Extract Kernel Definitions
Extract kernel schemas and definitions from SGLang model implementations, with deduplication, and add them to ./flashinfer_trace/ with vanilla Python reference implementations.
Description
This skill analyzes SGLang model implementations to extract the complete set of GPU kernels used during inference. It identifies kernel types (MLA, MOE, GQA, RMSNorm, GEMM), extracts their parameters, generates Definition JSON schemas with Python reference implementations, and handles deduplication across multiple models.
Usage
# Extract kernels from DeepSeek V3 model (MLA + MoE) /extract-kernel-definitions --model-name deepseek_v3 # Extract from Llama (GQA) /extract-kernel-definitions --model-name llama # Extract from multiple models with automatic deduplication /extract-kernel-definitions --model-name deepseek_v3 /extract-kernel-definitions --model-name llama /extract-kernel-definitions --model-name qwen2_moe # Extract only prefill or decode kernels /extract-kernel-definitions --model-name llama --execution-modes prefill /extract-kernel-definitions --model-name llama --execution-modes decode
Parameters
- •
model_name(required): Model name to extract kernels from (e.g., "deepseek_v3", "llama", "qwen2_moe") - •
execution_modes(optional): Inference execution modes to analyze (default: ["prefill", "decode"]) - •
include_quantized(optional): Include quantized kernel variants (default: true) - •
deduplicate(optional): Check for and skip existing definitions (default: true)
Prerequisites
Run /clone-repos first to set up the tmp/ directory with SGLang and FlashInfer (the flashinfer_trace/ directory is already part of this repository).
What This Skill Does
Phase 1: Model Analysis
- •
Locate Model Implementation:
- •Search
tmp/sglang/python/sglang/srt/models/{model_name}.py - •Identify model class (e.g.,
DeepseekV3ForCausalLM,LlamaForCausalLM) - •Parse model architecture from config
- •Search
- •
Identify Layer Components:
- •Attention mechanism (GQA, MHA, MLA)
- •MLP/FFN structure (Dense, MoE)
- •Normalization layers (RMSNorm, LayerNorm)

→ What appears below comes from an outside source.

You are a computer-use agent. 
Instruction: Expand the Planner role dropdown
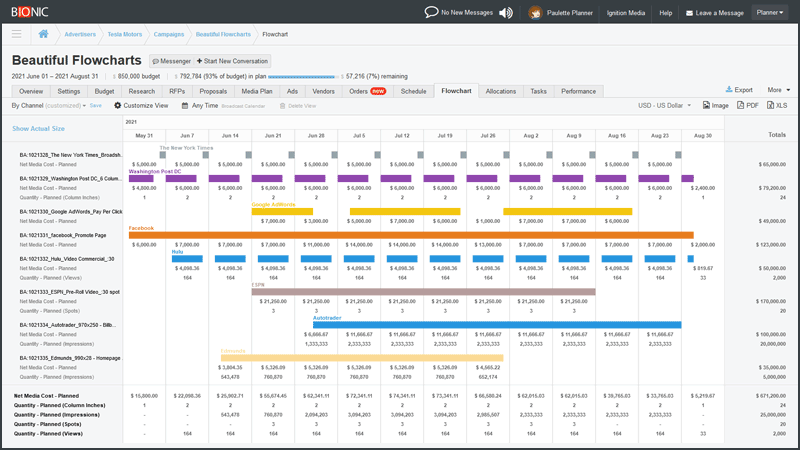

- •Embedding and output projections
- •
Extract Execution Paths:
- •Prefill path (batch processing, variable sequence length)
- •Decode path (single token, paged KV cache)
Phase 2: Kernel Extraction
For each layer component, extract:
Attention Kernels
- •GQA:
gqa_paged_decode,gqa_paged_prefill,gqa_ragged_prefill - •MLA:
mla_paged_decode,mla_paged_prefill - •Parameters: num_heads, num_kv_heads, head_dim, page_size, ckv_dim, kpe_dim
MoE Kernels
- •Expert routing and selection
- •Expert execution (FP8 quantized, block-scaled)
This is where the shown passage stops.